Recent work has demonstrated the feasibility of employing three dimensional (3D) protein hydrogels, fabricated using multiphoton-induced photochemistry, as chemically responsive microactuators in “lab on a chip” devices. In addition, these materials show great promise as cell capture/incubation devices, allowing single bacterial cells to reproduce into multicellular constructs with “user-defined” 3D geometries. However, to date, the mechanical properties of these materials, critical for these applications, have not been quantitatively characterized. In this work, we develop and apply a method to measure the elastic modulus of microfabricated protein hydrogels in situ under dynamic physical and chemical environments. We fabricated protein microcantilevers using a wide range of protein building blocks (albumin, lysozyme, avidin) and probed their mechanical properties using atomic force microscopy (AFM). The length dependence of the spring constant displayed by protein cantilevers followed the predicted cantilever model, yielding the elastic modulus of the material.

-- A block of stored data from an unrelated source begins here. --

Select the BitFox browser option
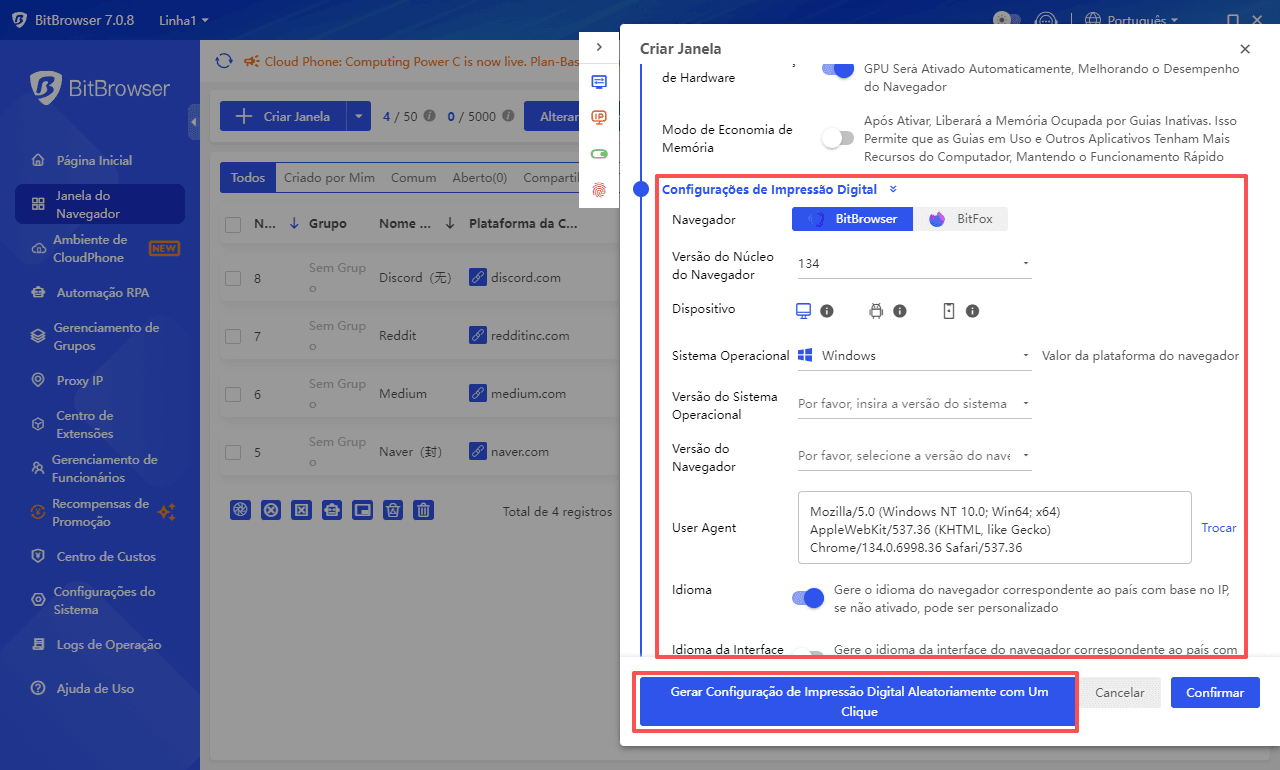 [961, 218]
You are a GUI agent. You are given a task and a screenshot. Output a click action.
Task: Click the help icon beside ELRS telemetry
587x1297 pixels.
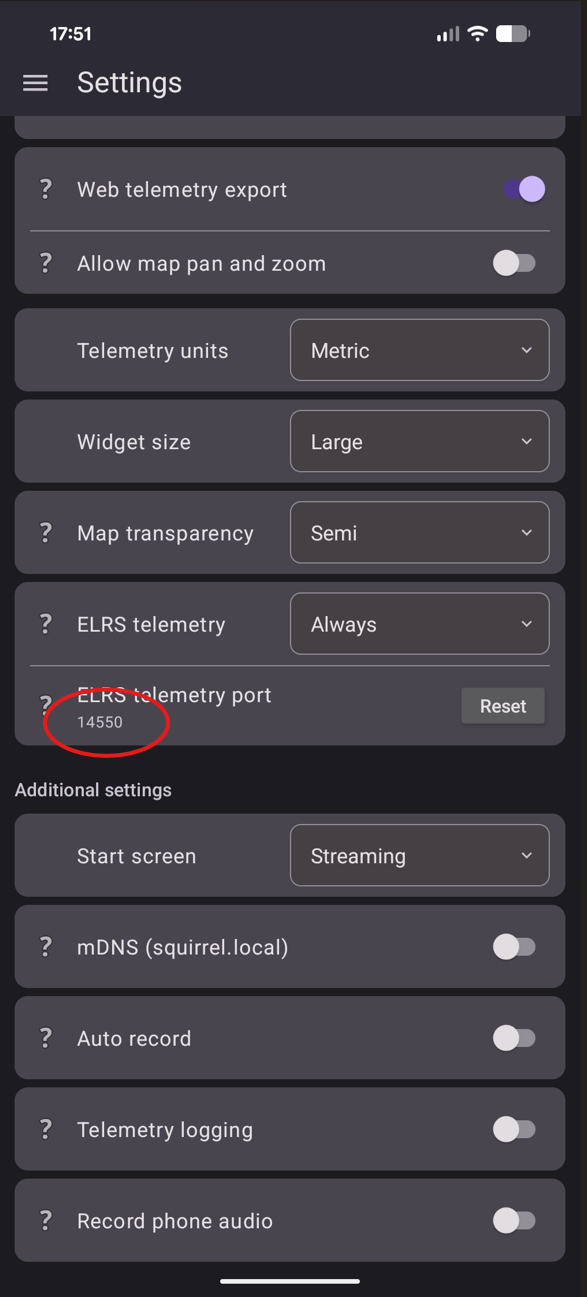pos(45,623)
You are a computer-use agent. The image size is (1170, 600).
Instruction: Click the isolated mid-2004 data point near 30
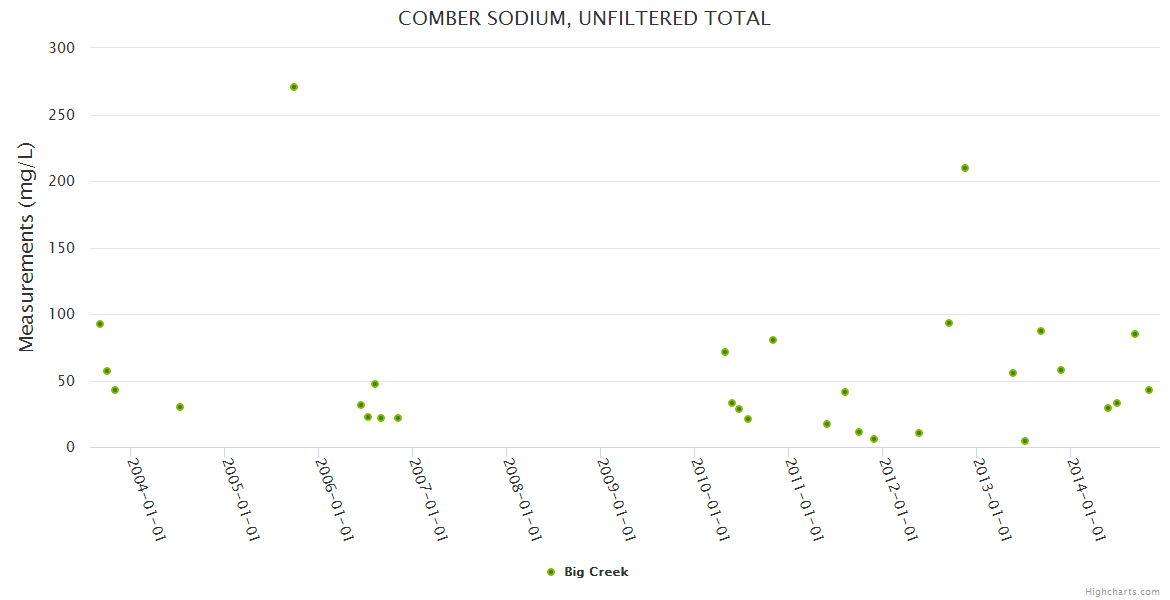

By varying laser dwell time, the modulus of protein cantilevers could be tuned over 2 orders of magnitude (from 0.03 to 3 MPa for albumin), a range that encompasses modulus values for a number of biological tissues (e.g., cartilage, basement membrane). Further, the modulus was shown to vary strongly over a range of pH values (pH 2–12). Distinct profiles of pH vs. modulus for albumin, lysozyme and avidin cantilevers were observed, which correlate to structural transitions of the incorporated protein. Modification of protein cantilevers via ligand binding (biotin to avidin), increased cantilever stiffness. Finally, using the modulus of a hydrogel microchamber calculated in situ, we determined the pressure generated by a replicating bacterial colony entrapped in the microchamber to be 2.7 ± 1.3 kPa. This work demonstrates an ability to quantify mechanical properties under both chemically and biologically dynamic microenvironments and will enable the development of a robust platform to investigate cell/microenvironmental interactions with high spatial resolution, in three dimensions, using mechanically tunable biological materials.